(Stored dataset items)

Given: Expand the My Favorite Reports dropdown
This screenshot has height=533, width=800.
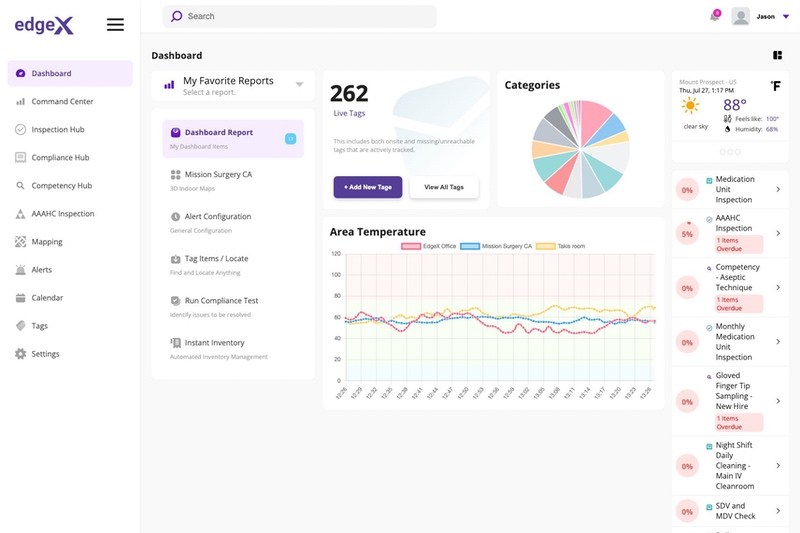Looking at the screenshot, I should coord(299,85).
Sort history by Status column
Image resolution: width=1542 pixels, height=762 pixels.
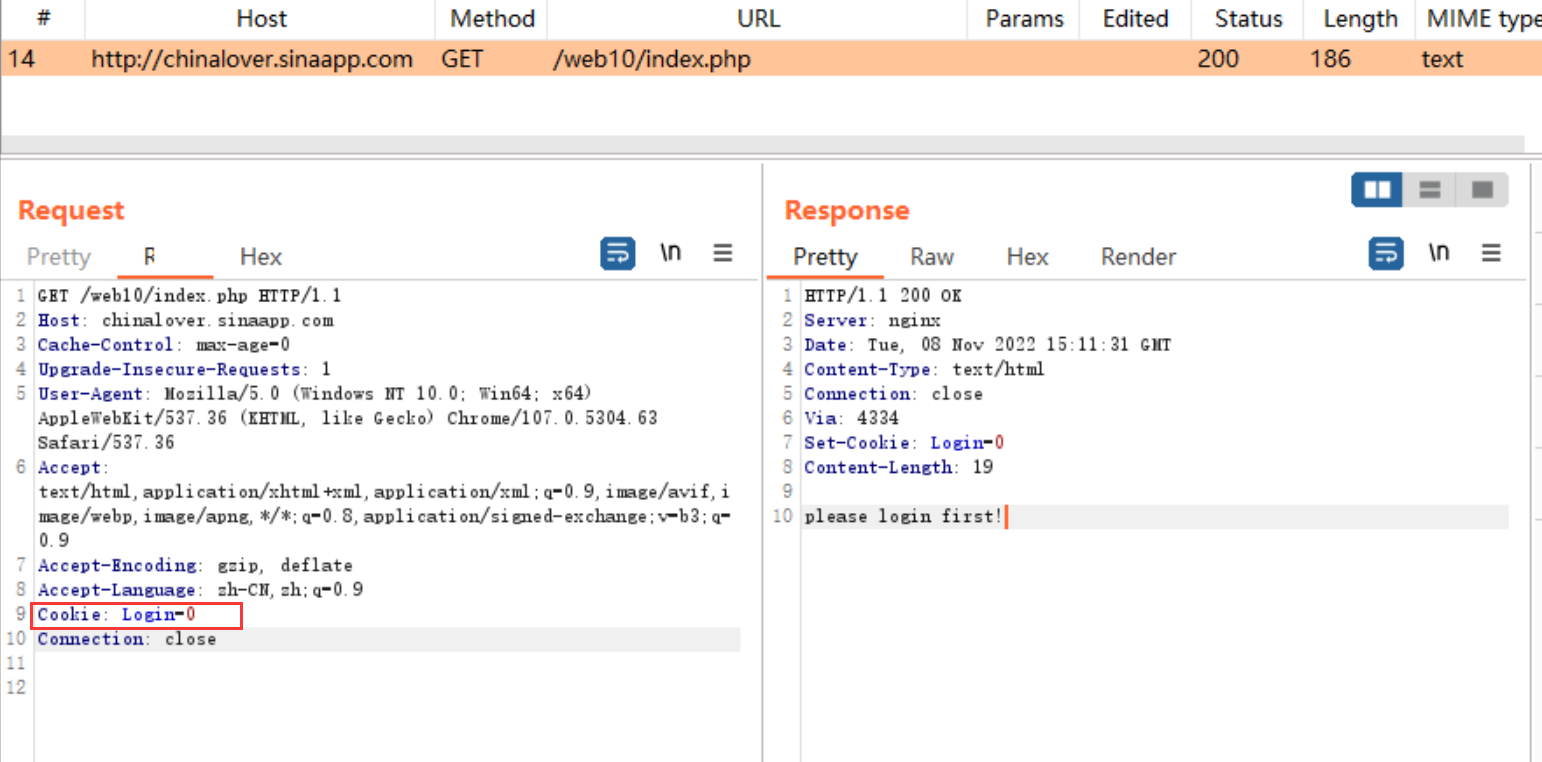[x=1247, y=19]
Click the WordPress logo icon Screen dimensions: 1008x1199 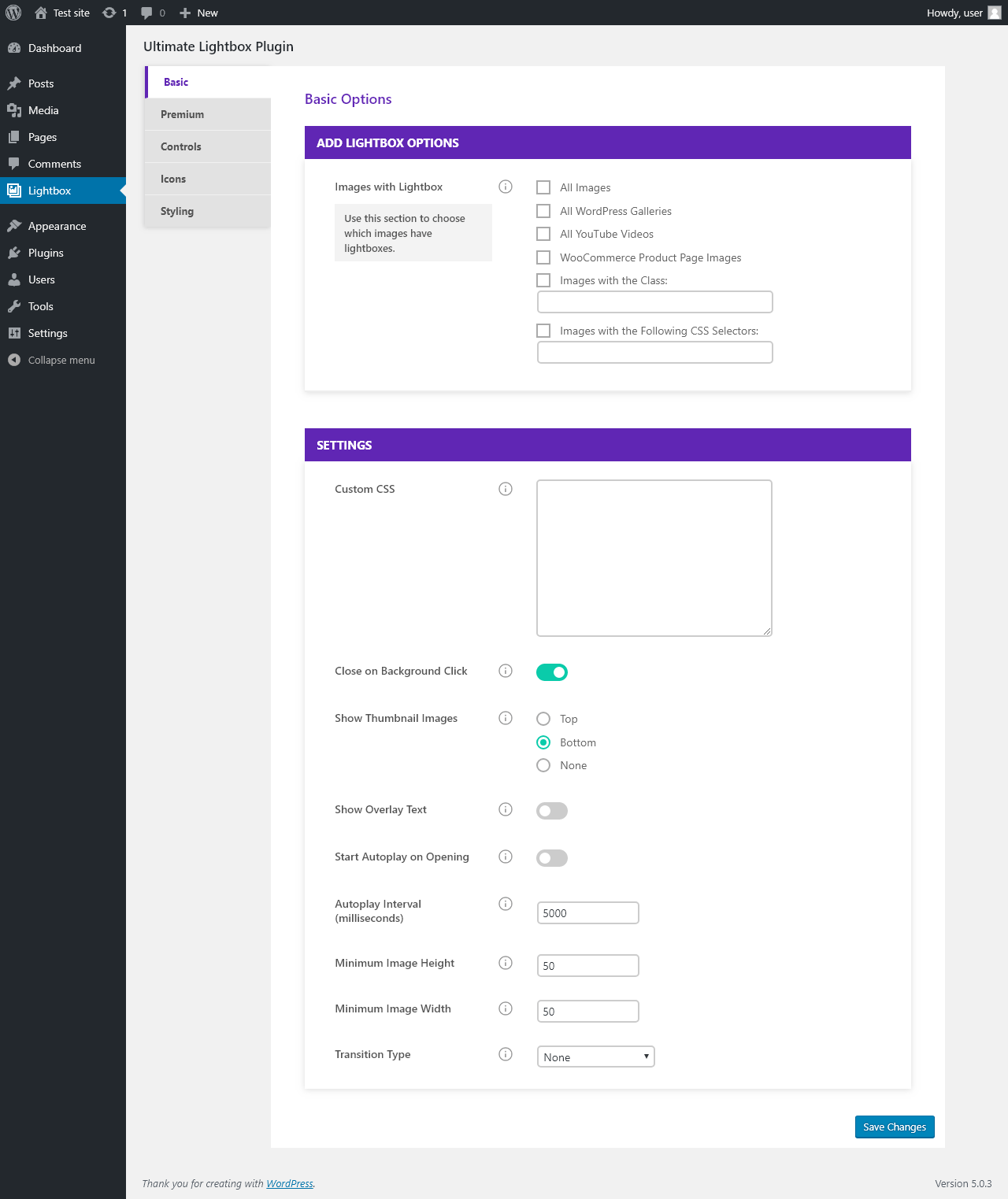click(13, 13)
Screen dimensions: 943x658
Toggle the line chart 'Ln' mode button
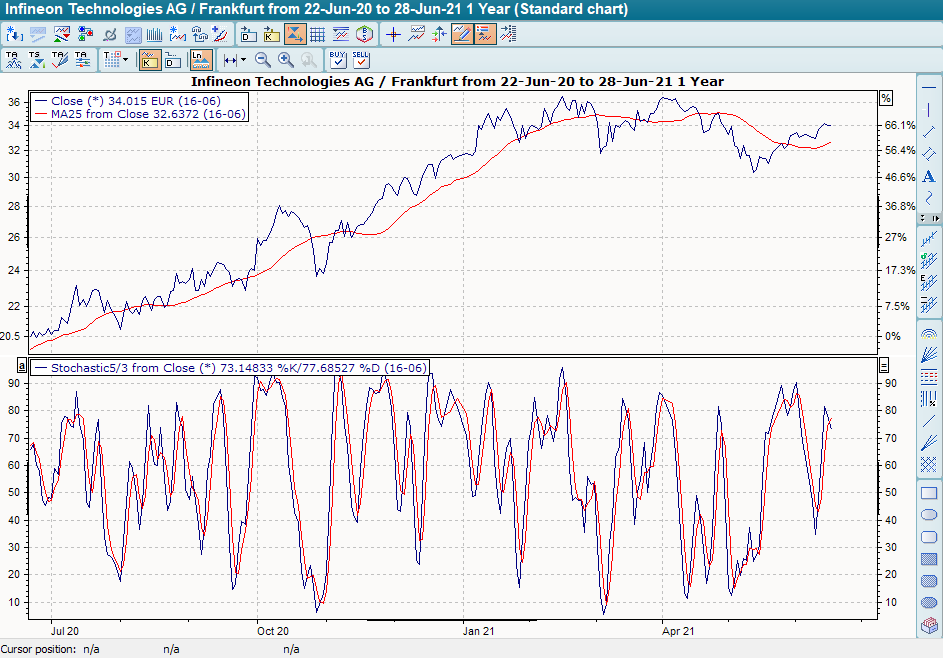200,60
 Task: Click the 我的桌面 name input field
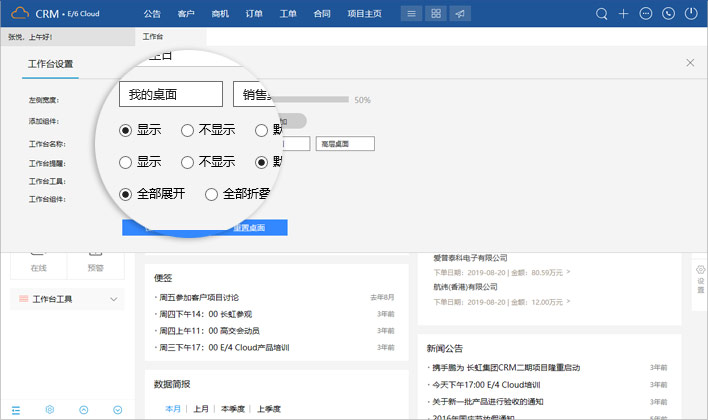[x=170, y=94]
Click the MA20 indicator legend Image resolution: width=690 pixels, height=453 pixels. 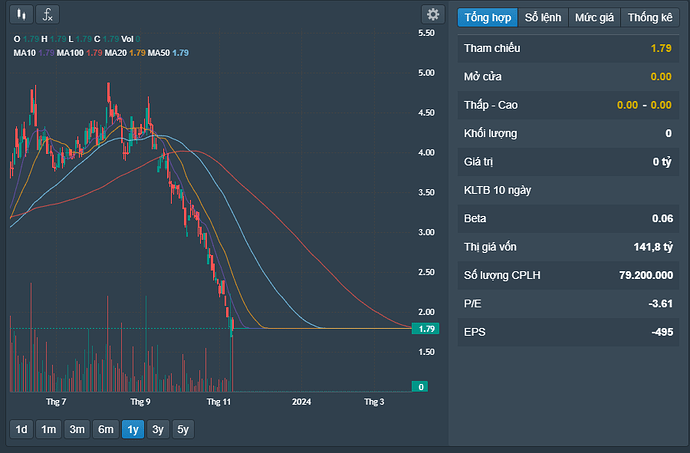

§ **TASK TO CARRY OUT**: With pictures left out, transcribe each line from the one containing "Screen dimensions: 943x658" through the end of the data, both ends included.

§ **ANSWER SPACE**:
Screen dimensions: 943x658
Toggle the line chart 'Ln' mode button
200,60
 Task: Click the 我的桌面 name input field
[x=170, y=94]
Click the MA20 indicator legend Image resolution: width=690 pixels, height=453 pixels. 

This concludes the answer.